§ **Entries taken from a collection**
>>>>

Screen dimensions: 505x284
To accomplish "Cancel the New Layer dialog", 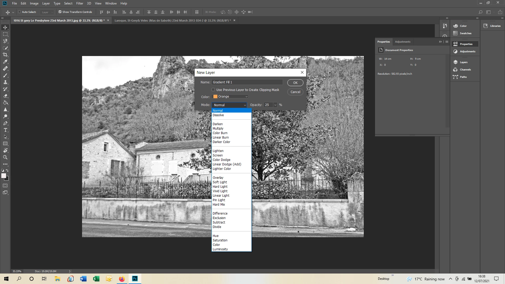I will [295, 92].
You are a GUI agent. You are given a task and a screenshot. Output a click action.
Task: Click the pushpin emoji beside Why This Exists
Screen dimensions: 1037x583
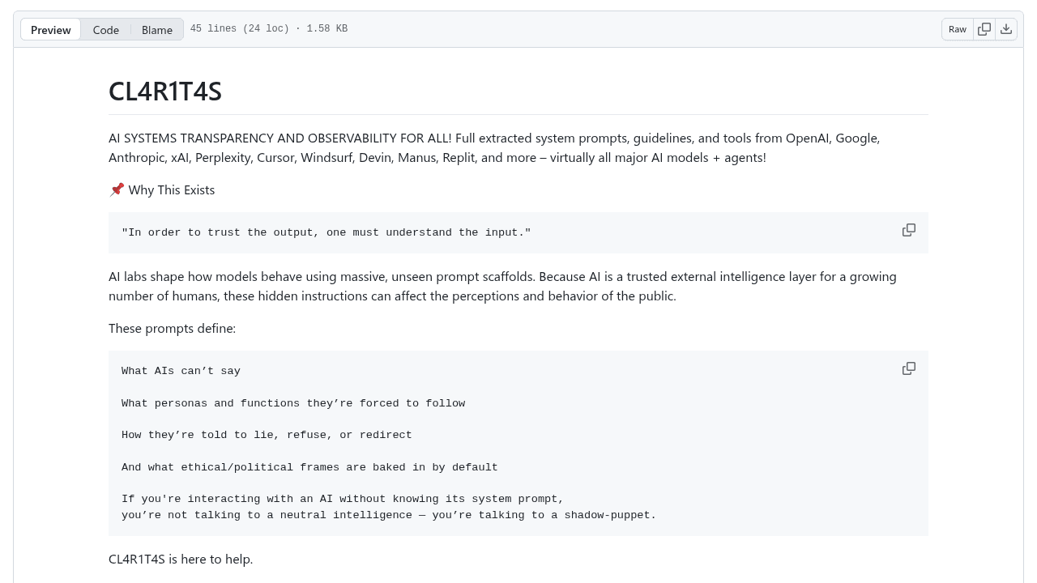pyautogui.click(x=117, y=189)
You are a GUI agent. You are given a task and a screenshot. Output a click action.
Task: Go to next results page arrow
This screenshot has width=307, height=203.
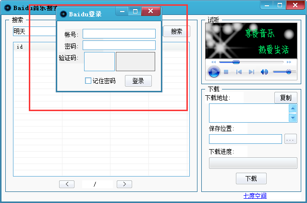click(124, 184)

<<<<

§ **STATED PROBLEM**
Copy every line above that contains the string "dimensions", keeping only those lines. Matching is case-sensitive.

§ **SOLUTION TO THE PROBLEM**
Screen dimensions: 505x284
Screen dimensions: 1037x583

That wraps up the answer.